DATA EXTRACT ::

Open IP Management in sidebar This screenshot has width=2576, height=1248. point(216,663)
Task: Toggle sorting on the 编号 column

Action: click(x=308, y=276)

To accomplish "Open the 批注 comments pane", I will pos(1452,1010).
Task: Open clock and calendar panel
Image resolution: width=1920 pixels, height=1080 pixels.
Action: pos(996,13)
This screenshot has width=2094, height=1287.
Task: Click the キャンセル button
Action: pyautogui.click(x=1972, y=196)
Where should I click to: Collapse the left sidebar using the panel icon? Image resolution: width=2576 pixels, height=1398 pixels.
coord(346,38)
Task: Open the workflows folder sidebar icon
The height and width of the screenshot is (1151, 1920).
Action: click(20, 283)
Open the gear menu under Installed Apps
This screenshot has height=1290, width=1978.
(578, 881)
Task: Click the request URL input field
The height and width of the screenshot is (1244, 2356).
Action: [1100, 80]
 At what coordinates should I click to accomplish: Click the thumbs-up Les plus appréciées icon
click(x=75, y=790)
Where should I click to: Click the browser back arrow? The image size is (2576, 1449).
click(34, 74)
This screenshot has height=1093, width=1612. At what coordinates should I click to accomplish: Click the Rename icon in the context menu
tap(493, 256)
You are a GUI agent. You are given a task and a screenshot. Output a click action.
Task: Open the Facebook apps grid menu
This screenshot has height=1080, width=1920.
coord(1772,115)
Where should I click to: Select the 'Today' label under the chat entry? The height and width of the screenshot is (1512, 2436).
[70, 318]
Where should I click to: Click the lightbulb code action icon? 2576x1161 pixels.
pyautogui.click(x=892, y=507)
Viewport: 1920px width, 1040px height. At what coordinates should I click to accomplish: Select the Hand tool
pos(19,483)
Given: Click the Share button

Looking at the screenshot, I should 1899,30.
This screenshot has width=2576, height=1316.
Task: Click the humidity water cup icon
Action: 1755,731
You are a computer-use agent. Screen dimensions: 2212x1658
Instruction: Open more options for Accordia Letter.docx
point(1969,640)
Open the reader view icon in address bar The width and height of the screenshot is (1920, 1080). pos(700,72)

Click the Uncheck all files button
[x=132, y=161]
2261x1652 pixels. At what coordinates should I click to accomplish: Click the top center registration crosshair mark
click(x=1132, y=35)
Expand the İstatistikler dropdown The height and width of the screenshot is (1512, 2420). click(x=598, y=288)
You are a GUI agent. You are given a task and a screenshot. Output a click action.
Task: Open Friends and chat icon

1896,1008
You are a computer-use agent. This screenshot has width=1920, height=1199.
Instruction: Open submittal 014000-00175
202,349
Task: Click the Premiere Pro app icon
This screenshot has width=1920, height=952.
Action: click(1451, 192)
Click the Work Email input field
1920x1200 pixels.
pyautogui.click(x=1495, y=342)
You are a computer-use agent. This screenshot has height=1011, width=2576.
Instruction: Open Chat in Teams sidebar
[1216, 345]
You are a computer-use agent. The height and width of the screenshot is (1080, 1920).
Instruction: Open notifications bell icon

TASK BRIEF :: Lines from the one containing "Task: Click the Premiere Pro app icon" through the end of the data above must be written out exactly, and no other lines are needed.

SOLUTION ::
Task: Click the Premiere Pro app icon
This screenshot has width=1920, height=952.
Action: click(1451, 192)
Click the Work Email input field
1920x1200 pixels.
pyautogui.click(x=1495, y=342)
You are a computer-use agent. This screenshot has height=1011, width=2576.
Instruction: Open Chat in Teams sidebar
[1216, 345]
You are a computer-use agent. The height and width of the screenshot is (1080, 1920).
Instruction: Open notifications bell icon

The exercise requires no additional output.